Last year the firm had asked the city for $1.5 million in development support for 2022, and the city agreed that the $400,000 installment approved Monday could cover expenses incurred at any time this year, said Michael S. Brown, chief of staff for Council President Shannon Hardin.

The Columbus City Council on Monday approved a $400,000 city grant to a startup computer coding school on the Near East Side that focuses on preparing Black workers for technology careers.

The cash infusion to Color Coded Labs, which started in the spring of 2021 with the backing of investments from venture capitalists including Mark Kvamme, who served as the top economic advisor to former Ohio Gov. John Kasich, passed as an emergency “in that it is immediately necessary” in order “to avoid causing interruptions in the delivery of program services.”

The grant, from the city’s general fund that pays for most basic services such as police and fire protection, trash pickup and others, will allow for reimbursement of the firm retroactively back to Jan. 1, the ordinance says.

Last year the firm had asked the city for $1.5 million in development support for 2022, and the city agreed that the $400,000 installment approved Monday could cover expenses incurred at any time this year, said Michael S. Brown, chief of staff for Council President Shannon Hardin. Another $300,000 in city support is under consideration, and may come up for a vote within a few weeks, Brown said.

“Our expectation is this program we are paying for, so we are giving a grant to make sure that this program happens,” Brown said. “This program, without these funds, would probably not exist … unless they did other significant fundraising efforts.”

The council voted 6-0 to approve the measure, with member Shayla Favor abstaining.

The money will be dispensed through the city development department. City Development Director Michael Stevens, who couldn’t be immediately reached Monday night for information on exactly what Columbus gets in return.

A media release on the meeting said the grant is “to offer a multi-week coding bootcamp that provides adults with high-demand tech skills that will provide transformative, above-average incomes and job mobility.”

Brown said the agreement generally calls for the city tax dollars to go toward subsidizing student tuition and “capacity building” to allow for the program to hire tutors to ramp up classes.
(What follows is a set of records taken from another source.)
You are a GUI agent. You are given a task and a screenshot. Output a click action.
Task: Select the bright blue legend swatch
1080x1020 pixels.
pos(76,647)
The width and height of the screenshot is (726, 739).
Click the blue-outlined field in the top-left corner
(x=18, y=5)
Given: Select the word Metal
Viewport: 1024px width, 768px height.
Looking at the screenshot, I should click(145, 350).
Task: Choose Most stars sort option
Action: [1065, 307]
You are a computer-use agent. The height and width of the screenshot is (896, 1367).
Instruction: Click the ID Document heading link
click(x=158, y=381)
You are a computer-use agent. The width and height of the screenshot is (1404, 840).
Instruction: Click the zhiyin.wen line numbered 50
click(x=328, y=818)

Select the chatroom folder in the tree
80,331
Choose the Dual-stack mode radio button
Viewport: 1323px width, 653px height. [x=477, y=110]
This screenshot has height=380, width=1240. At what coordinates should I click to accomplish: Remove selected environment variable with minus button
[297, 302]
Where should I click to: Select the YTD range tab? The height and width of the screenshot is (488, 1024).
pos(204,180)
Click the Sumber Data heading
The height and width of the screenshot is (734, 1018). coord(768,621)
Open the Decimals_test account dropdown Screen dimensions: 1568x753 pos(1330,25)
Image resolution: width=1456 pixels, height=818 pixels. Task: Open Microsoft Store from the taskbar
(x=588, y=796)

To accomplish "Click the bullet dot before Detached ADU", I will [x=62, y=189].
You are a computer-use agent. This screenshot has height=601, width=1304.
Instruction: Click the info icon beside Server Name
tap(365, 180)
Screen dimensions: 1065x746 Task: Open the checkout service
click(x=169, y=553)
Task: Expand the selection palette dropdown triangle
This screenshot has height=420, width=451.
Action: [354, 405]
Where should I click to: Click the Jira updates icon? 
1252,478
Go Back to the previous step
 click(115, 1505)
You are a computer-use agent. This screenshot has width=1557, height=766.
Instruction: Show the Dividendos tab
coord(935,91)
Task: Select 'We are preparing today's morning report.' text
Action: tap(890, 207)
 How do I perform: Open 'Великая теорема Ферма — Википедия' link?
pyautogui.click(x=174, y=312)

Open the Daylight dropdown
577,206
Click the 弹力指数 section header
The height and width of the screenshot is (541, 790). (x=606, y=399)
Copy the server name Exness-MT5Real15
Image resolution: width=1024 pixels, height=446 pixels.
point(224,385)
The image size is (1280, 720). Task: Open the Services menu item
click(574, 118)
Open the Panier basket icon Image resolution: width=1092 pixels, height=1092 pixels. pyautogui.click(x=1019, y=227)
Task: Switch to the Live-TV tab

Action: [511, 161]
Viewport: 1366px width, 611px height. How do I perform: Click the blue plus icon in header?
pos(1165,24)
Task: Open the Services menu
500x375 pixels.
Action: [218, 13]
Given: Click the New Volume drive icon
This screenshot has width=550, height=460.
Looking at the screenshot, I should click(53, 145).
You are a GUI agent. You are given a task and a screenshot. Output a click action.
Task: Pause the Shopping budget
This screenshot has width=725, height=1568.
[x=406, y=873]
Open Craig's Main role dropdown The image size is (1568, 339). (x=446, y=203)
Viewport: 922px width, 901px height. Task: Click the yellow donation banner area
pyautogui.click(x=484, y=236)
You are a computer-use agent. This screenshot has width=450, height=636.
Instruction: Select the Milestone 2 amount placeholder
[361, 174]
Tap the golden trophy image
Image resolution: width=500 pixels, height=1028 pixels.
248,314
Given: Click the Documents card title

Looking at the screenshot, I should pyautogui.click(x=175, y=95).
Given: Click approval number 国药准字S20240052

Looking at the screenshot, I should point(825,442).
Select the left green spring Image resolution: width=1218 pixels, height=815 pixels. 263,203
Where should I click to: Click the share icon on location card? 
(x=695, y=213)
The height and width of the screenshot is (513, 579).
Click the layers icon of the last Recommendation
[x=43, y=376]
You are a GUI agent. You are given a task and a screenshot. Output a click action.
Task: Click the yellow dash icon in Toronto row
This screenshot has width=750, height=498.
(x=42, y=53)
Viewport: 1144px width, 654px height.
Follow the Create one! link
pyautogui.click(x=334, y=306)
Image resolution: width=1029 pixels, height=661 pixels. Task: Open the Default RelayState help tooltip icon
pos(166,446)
The Dispatch reported in September that the bootcamp’s first group of students was already studying JavaScript programming as part of a 19-week course costing $13,500 per student. The venture had begun earlier in 2021 in the historically Black King-Lincoln-Bronzeville neighborhood by Reynoldsburg resident Doug McCollough, the chief information officer for the city of Dublin.

McCollough couldn’t be reached Monday evening. The Dispatch reported that McCollough’s co-founders were Kvamme, a venture capitalist, tech professionals and entrepreneurs Branden Jones, Bruce Jones and Kevin Lloyd, and investors Rev1 Ventures and JumpStart.

A laptop computer is included with tuition, and Color Coded Labs offers an income-sharing option that allows students to pay the cost of the program back in installments once they’ve secured a job. The company also helps students secure scholarships.